Marvel's Shared Universe thing kinda hurts forcing the X-Men to the current status. Sure, early on it made sense to do it secretly, but we've gotten to the point where Avengers vs X-Men was kind of the logical conclusion to the general tensions and priorities. The Avengers Unity Squad thing that popped up post AvX was a step in the right direction, but it just seems kinda weird that the X-Men don't even have a single rep on the current Avengers, given how things have been.

Like, we have so many categories of superhumans in Marvel. Mutates, Gamma Mutates, Inhumans, Alien Hybrids, Vampires, Eternals, Deviants, Atlanteans, etc. It'd have made sense if there was some extended hatred of all superhumans and non-homo sapiens in general. But we haven't seen this narrative move much since the 2000s with the whole "Hope Summers" bullshit.

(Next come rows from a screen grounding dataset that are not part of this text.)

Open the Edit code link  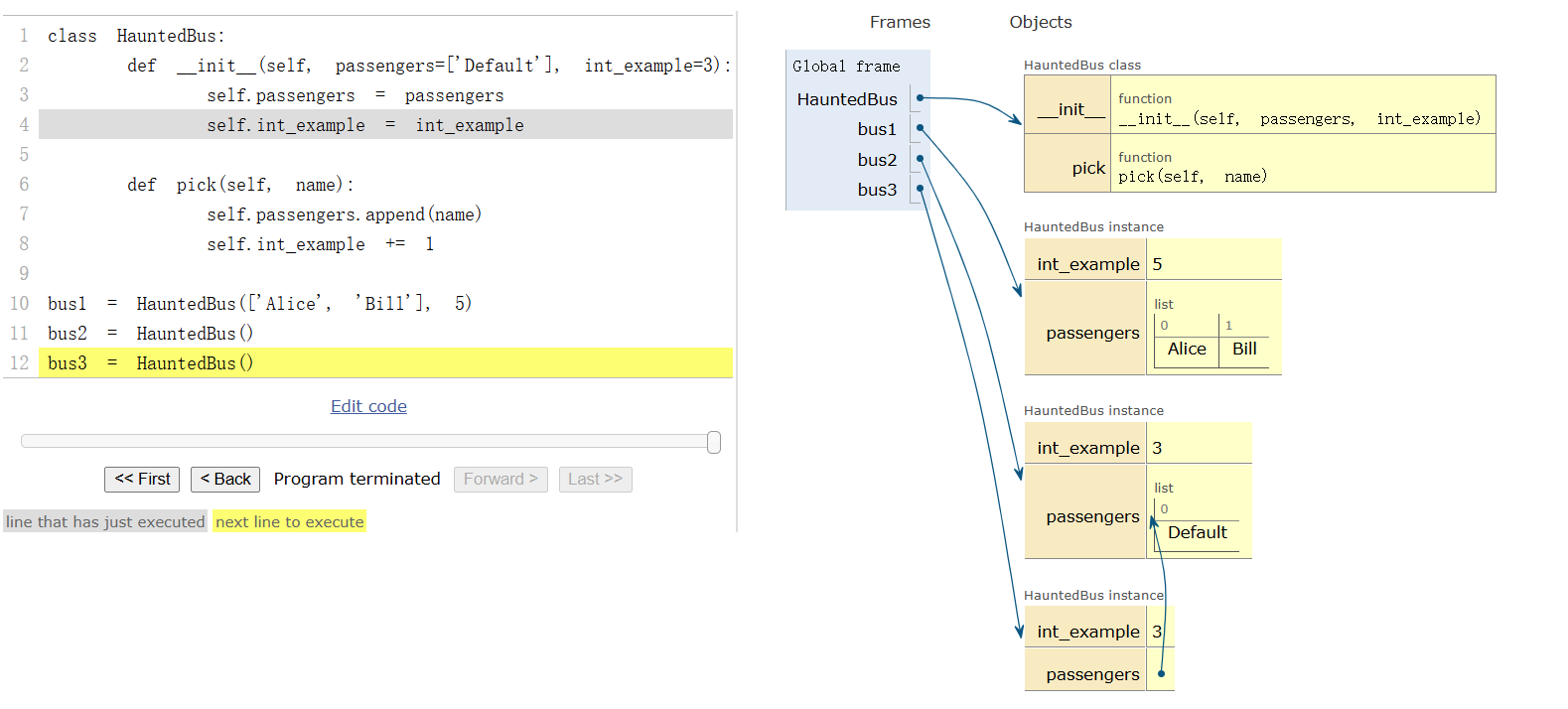click(368, 406)
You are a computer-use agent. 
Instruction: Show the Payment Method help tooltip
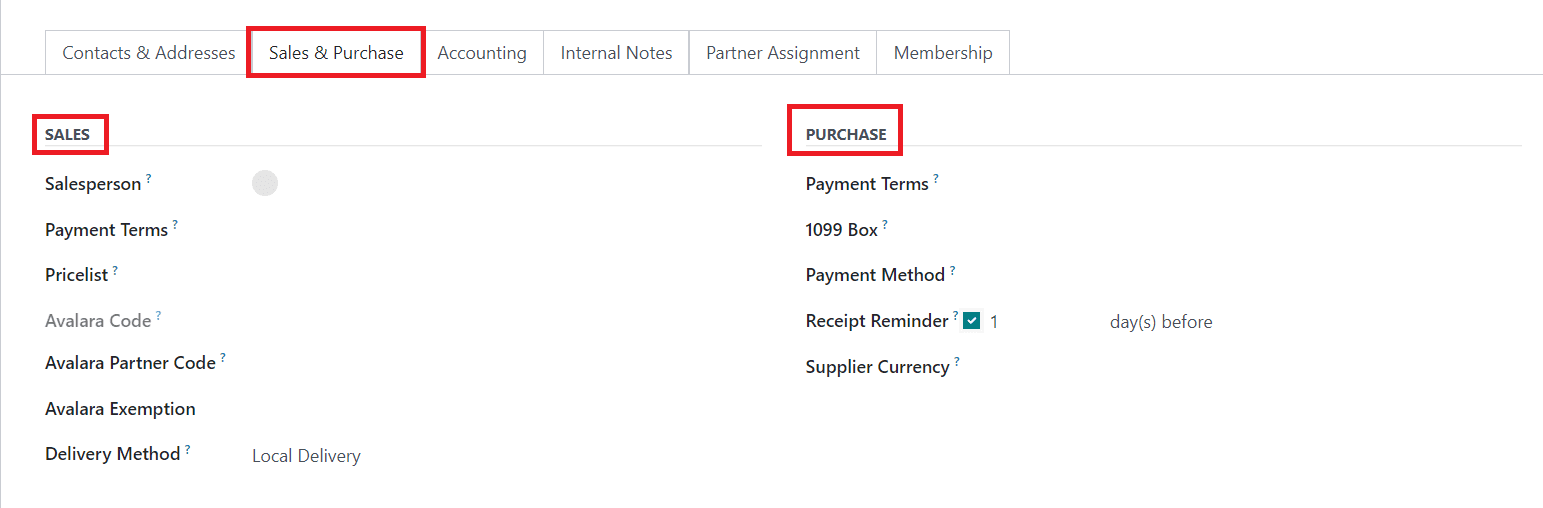pyautogui.click(x=952, y=270)
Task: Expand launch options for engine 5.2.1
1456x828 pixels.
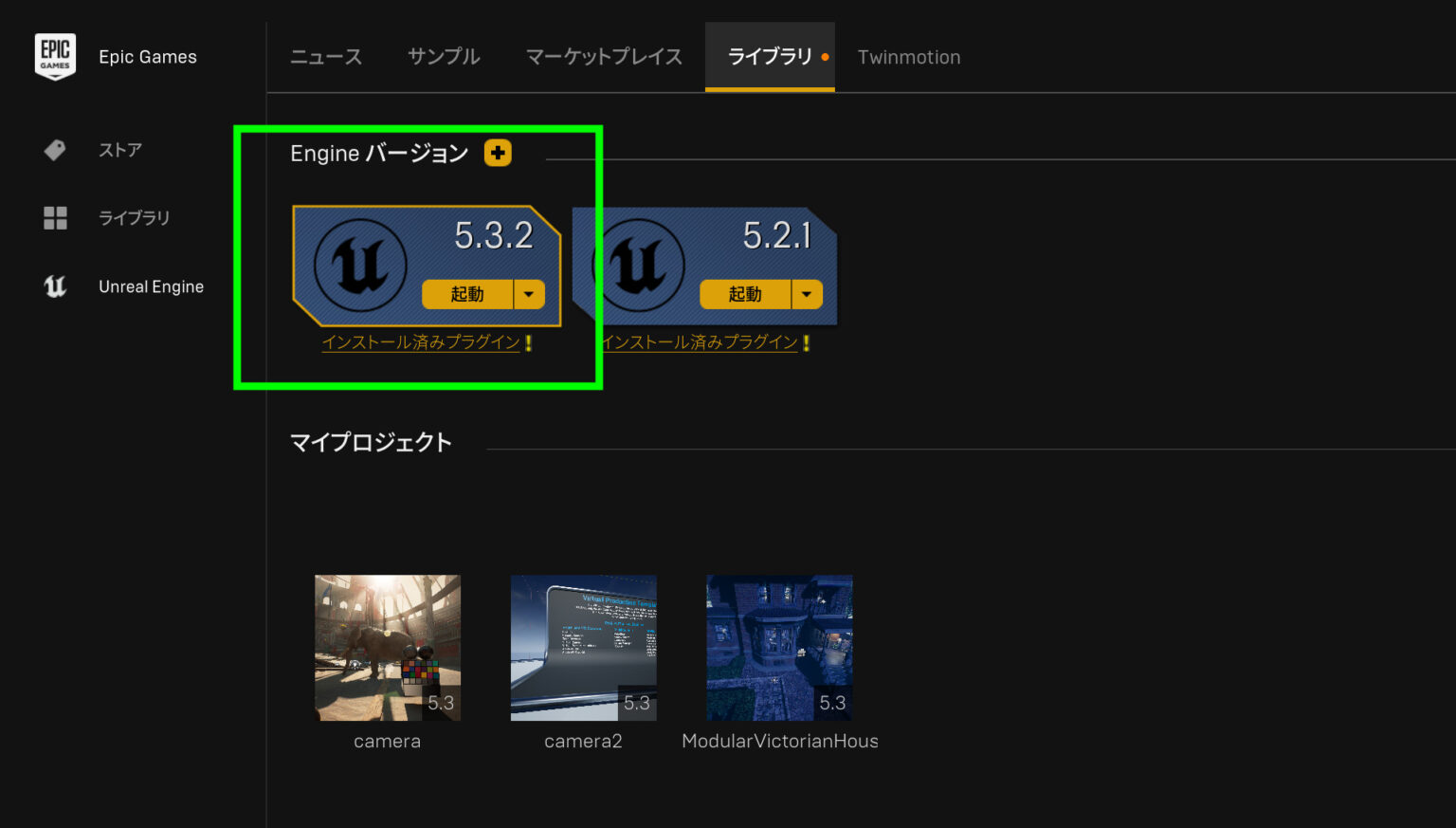Action: point(807,294)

Also they brought back fucking Reverend Stryker in the Weapon X comic from a while back. Specifically, they did it like fucking 2-3 times there. We need some good mutant villains again. The whole "Xeno" organization in the Hickman books seems to be a step in the right direction, and they may or may not also be an anti-Extraterrestrial organization too with the current symbiote books.

enough sperging i guess. i just find it amusing that i want to read marvel more than dc these days.

DC seems to be perpetually stuck in trying to set things up, but getting bombed at the starting line.

Marvel's at least trying to do something, but its funny how the MCU hasn't really resulted in a comics boom because you'd think it would have.
 
A notion Garth Ennis took to its logical conclusion in The Boys.
He's the Irish Guy who wrote Preacher, right? I never really liked him, I think he also write Fury Max and I've read stuff by Japanese War Otaku that are better about a lot of aspects of war. He's one of those guys who hates the genre and a lot of people love his nihilism because he'll explore some ideas. Same with the Ellis guy, I hope I didn't mix them up. I know that one of them is responsible for the current crop of writers by doing quid pro quos on his blog. I don't really like Anglo Writers that much, they seem to have a stick up their asses and can't help, but write thinly veiled British politics polemics and comment terribly on American politics. Moore was guilty of this, by far. Miracle Man which besides some gore is fairly boring is just him being angry about Thatcher, it's really pathetic. Moore is really only as good as the artist he was partnered with.

I like Jap shit more because they understand that visual medium means visual medium. The sights gags in Manga are to communicate something, the character design as well. Western comics are allergic to speed lines to convey motion, it's why artists used capes and scarves. A lot of those things got tossed out the window, even the idea of why superheroes are heroes. Abusing your gifts was something heroes didn't really do, Peter Parker was a hero because he realized that he has to use his powers with responsibility, his issue was that he did it to the point where he had to many responsibilities and his life would fall apart. He was always a power fantasy, but the inherent moral was a positive message for young men. Even DBZ has the idea that you can constantly surpass your limitations, modern comics are diseased in that they don't really have a moral.